I shook my head and wanted so badly to take his hand, only I was afraid he wouldn’t let me. “I made a lot of mistakes—lying to you and then lying to Josie and Lucy. But how I feel about you isn’t one of them.”

Luke reached for the salt shaker and held it in his hand while he thought. “You know why I sent you that valentine in sixth grade?”

“Because your mom made you?”

“No,” he answered, and then broke out into a grin. “Well, maybe a little. But I could have sent it to anyone. I sent it to you because I thought you were nice.”

“I was. I still am.”

Luke sat back against his seat as the waitress placed our Fribbles on the table. “Anything else?” she asked, laying down two straws.

“How about an order of fries,” I suggested.

She started to write on her pad of paper and then stopped. “Just one?”

“Yeah,” I told her. “We’re going to share.”
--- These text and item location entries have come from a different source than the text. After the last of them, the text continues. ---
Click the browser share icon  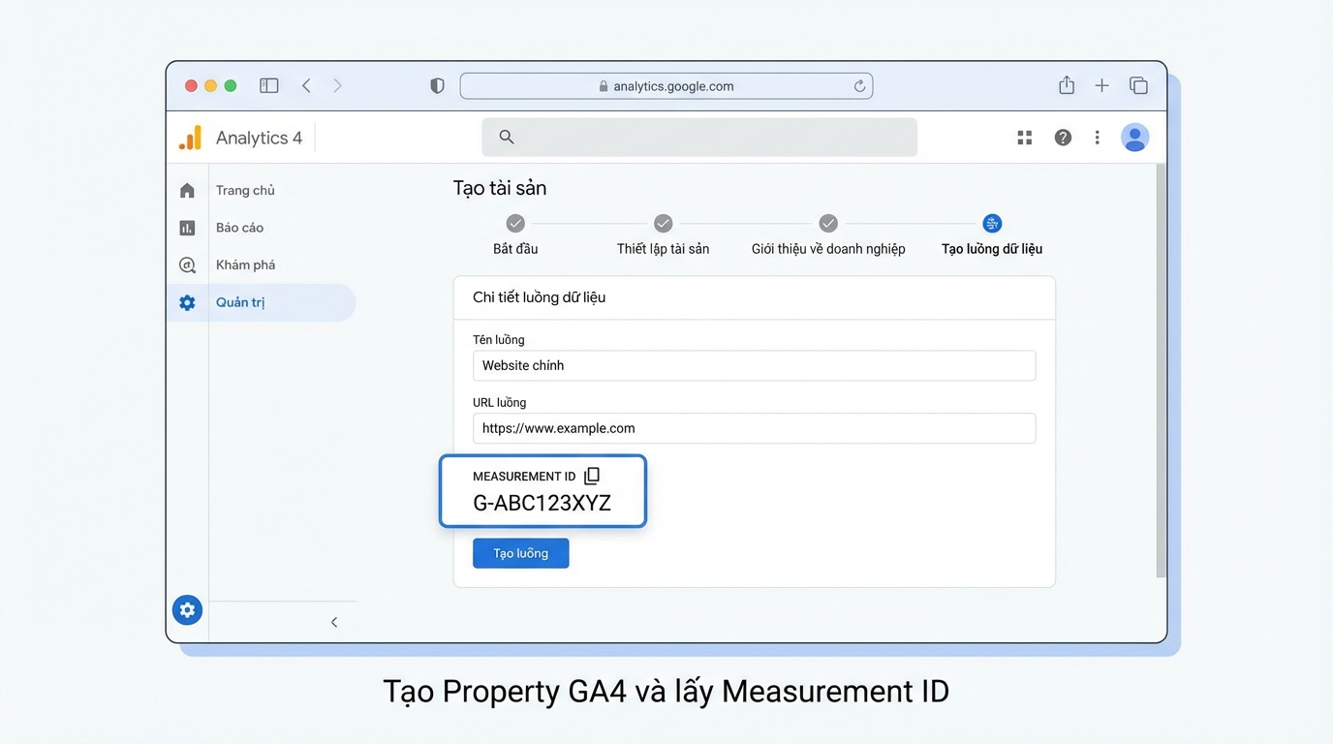(x=1066, y=85)
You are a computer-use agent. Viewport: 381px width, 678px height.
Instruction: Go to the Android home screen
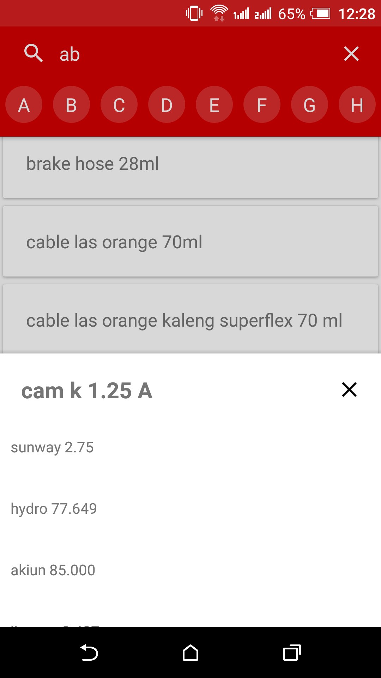coord(191,653)

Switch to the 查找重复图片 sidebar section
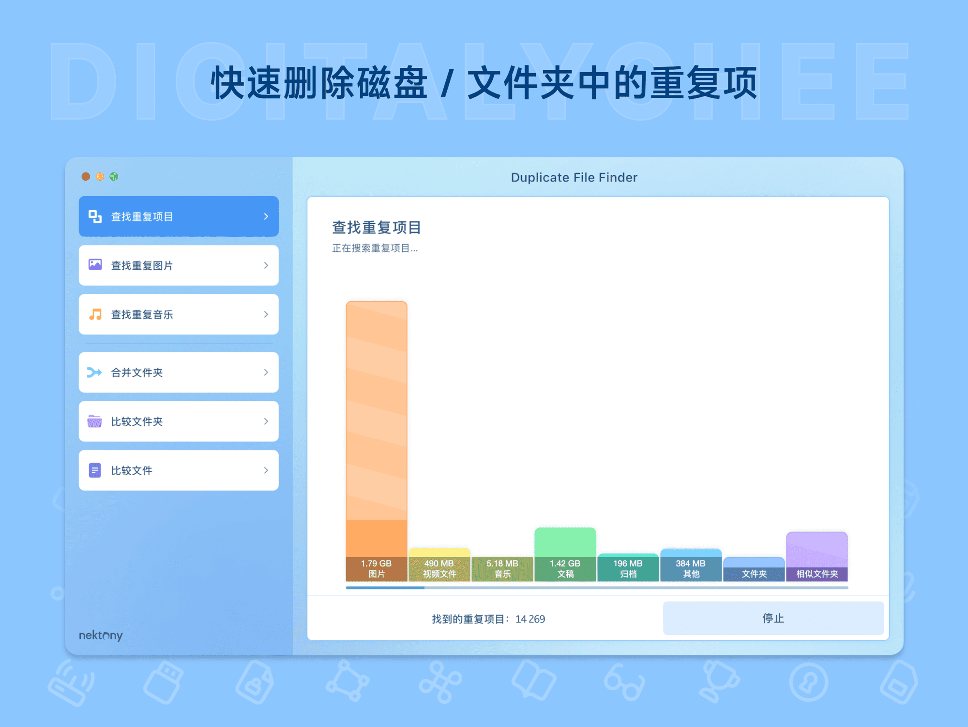[178, 265]
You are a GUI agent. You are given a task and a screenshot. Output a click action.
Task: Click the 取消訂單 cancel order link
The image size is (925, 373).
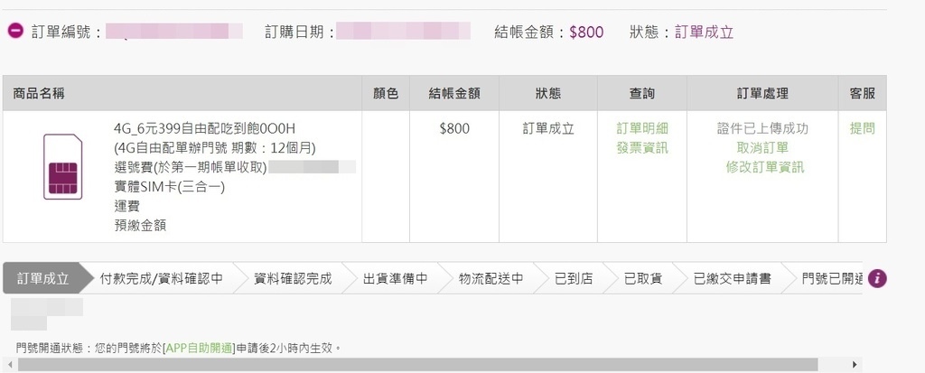[762, 147]
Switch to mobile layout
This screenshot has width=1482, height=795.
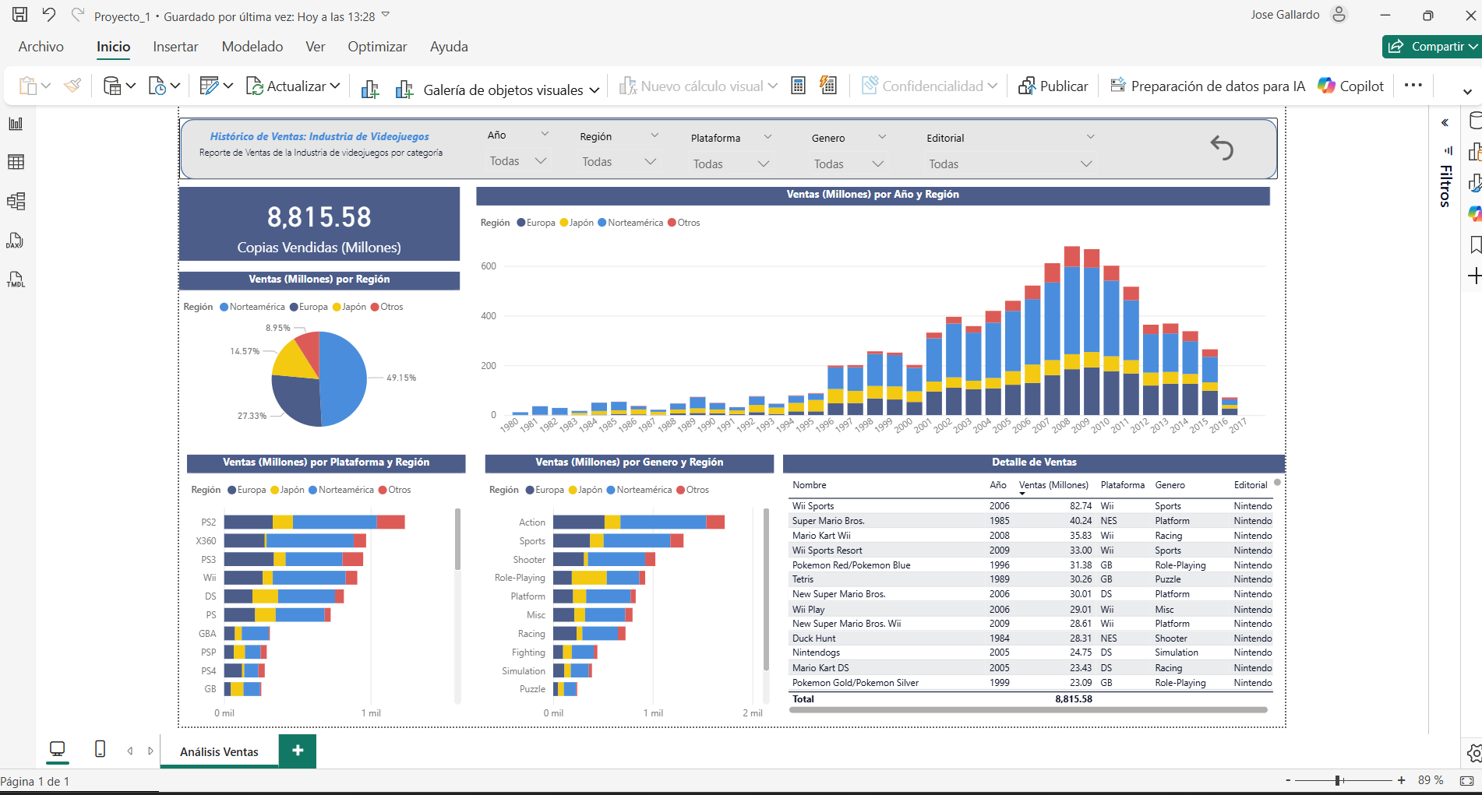coord(100,749)
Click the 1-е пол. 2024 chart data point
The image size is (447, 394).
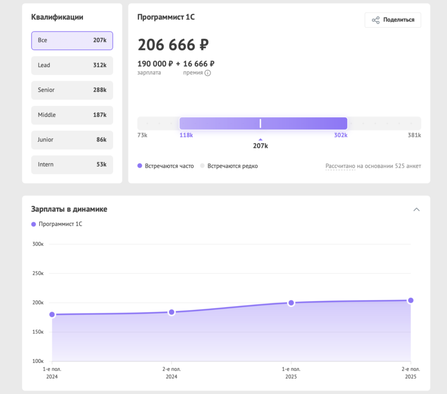coord(52,315)
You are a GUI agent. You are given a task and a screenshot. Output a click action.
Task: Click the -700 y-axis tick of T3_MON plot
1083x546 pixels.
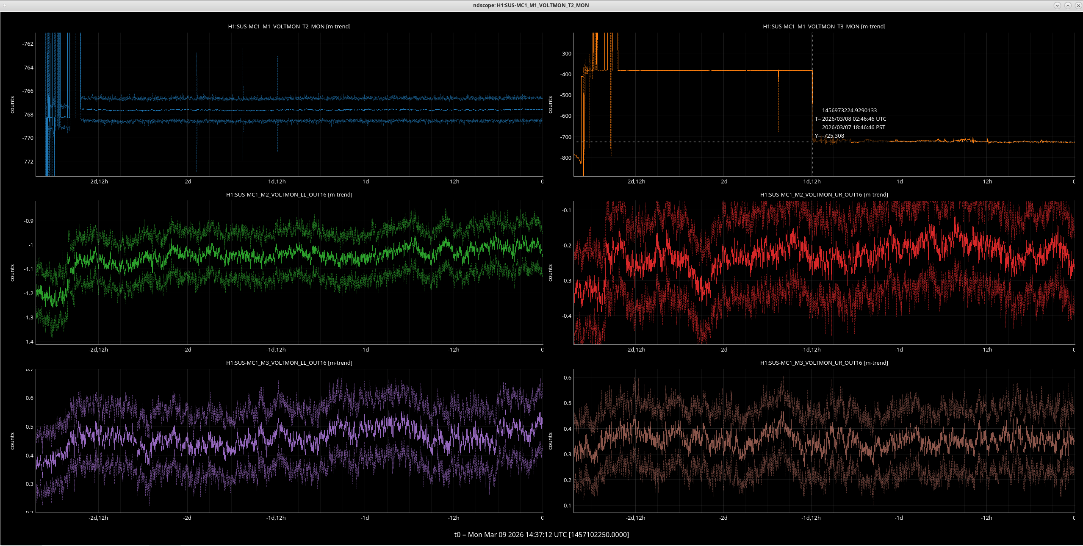coord(565,137)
Luke smiled and bumped knees with me under the table. Instead of moving my leg, instead of saying “excuse me” and politely giving Luke room, I kept it there pressed against him. And instead of feeling wrong, it felt absolutely right.

 

I’ll never have any idea why Luke and I ended up together. We probably seemed like two of the most unlikely people to wind up making sense. Even now, looking back at how Josie and Lucy and I had changed, how our friendship would be different but not necessarily worse, I had a feeling we’d be all right. I guess relationships are just funny like that. It’s impossible to figure out why some work out and others don’t. Why someone can be so imperfect and still be the perfect person for you. Maybe, in the end, it’s not about changing the person you care about. Maybe it’s about learning what you can live with. Or maybe it’s really about learning what you can’t live without.

In ten years the Heywood Academy class of 1016 will open our time capsule and find some crusty old lip gloss, a few discolored magazines, and other remnants of our senior year. They’ll think they know all about us—what we liked and disliked and what we thought was important. But they’ll never know how over the course of four months so much happened and yet we all managed to survive—me, Lucy, Josie, Sean, TJ, my mom and dad, even Luke. They’ll have no idea that I’d left behind a boyfriend and two best friends and come close to losing two best friends and a boyfriend. They’ll have no clue that hiding how you really feel and trying to make everyone happy doesn’t make you nice, it just makes you a liar.

They’ll never know why there’s nothing in the capsule from three girls on the senior class list, and probably just think that someone made a mistake.

And I did. I made several, actually. But you know what? Sitting there with Luke sipping my strawberry Fribble, I wouldn’t change a thing.